Methods to Increase Protein Stability

The production of biodegradable drug delivery devices containing stable, therapeutic proteins remains a major challenge. For example, encapsulation of factors in PLG devices using a double emulsion method leads to denaturing of secondary and tertiary structures due to protein–organic solvent and protein–polymer hydrophobic interactions.92 Additionally, when the polymer degrades over time, acidic degradation products result in further protein destabilization.43,95 Schwendeman and colleagues105 addressed this limitation by co-incorporating magnesium hydroxide; a strategy that maintained structure and function of encapsulated bovine serum albumin (BSA), bFGF, and BMP-2. For protein incorporation into hydrogels, bioactive factors risk denaturing while unprotected in the pre-gelled solution, and the addition of chemical initiators and free radicals can affect the biological activity of the proteins.

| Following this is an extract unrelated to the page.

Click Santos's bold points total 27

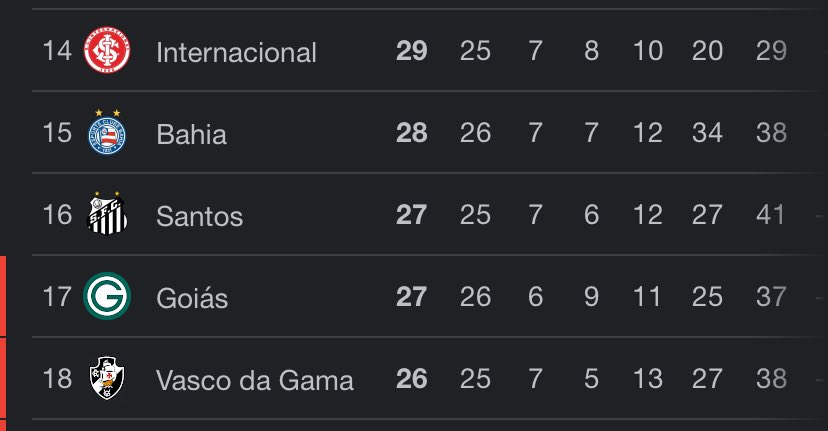coord(411,215)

Approaches to overcoming protein instability include chemically modifying the protein (e.g., PEGylation) or using additives such as sugars, salts, or other molecules to preferentially hydrate the native protein back to its native conformation.10 Although this technique is protein and polymer dependent, as varying protein isoelectric points will affect outcomes, it emphasizes a need for investigators to consider environmental variables before blindly adding proteins to polymer devices for delivery.

Outlook and conclusion

Controlled delivery of biomacromolecules is emerging as an important component of the field of tissue engineering and regenerative medicine, as delivering matrices and cells alone may not be sufficient to recapitulate all aspects of healthy tissue. In particular, aspects of tissue formation (e.g., cell differentiation) that have been shown during normal development to depend on specifically timed delivery of soluble inductive factors may especially benefit from such controlled delivery approaches. Designing systems for macromolecule delivery is not a simple task, as different tissues require the presentation of various factors at specific times, thereby necessitating distinct release profiles. Although drug delivery devices now possess the potential to deliver multiple growth factors, additional research is merited to generate a sufficient understanding of the necessary temporal patterns of presentation to neighboring cells. Additionally, further studies must be conducted on delivery systems that can target intracellular compartments of tissues, as this would avoid biomacromolecule waste and increase the system efficacy. The development of new approaches to combat the “burst release” phenomenon is necessary, as well as techniques to bridge the disconnect between theoretical and experimental studies of drug delivery. Controlled biomacromolecule devices have significantly advanced the field of tissue engineering during their brief existence, and an increased understanding of the needs of each tissue will only enhance their impact.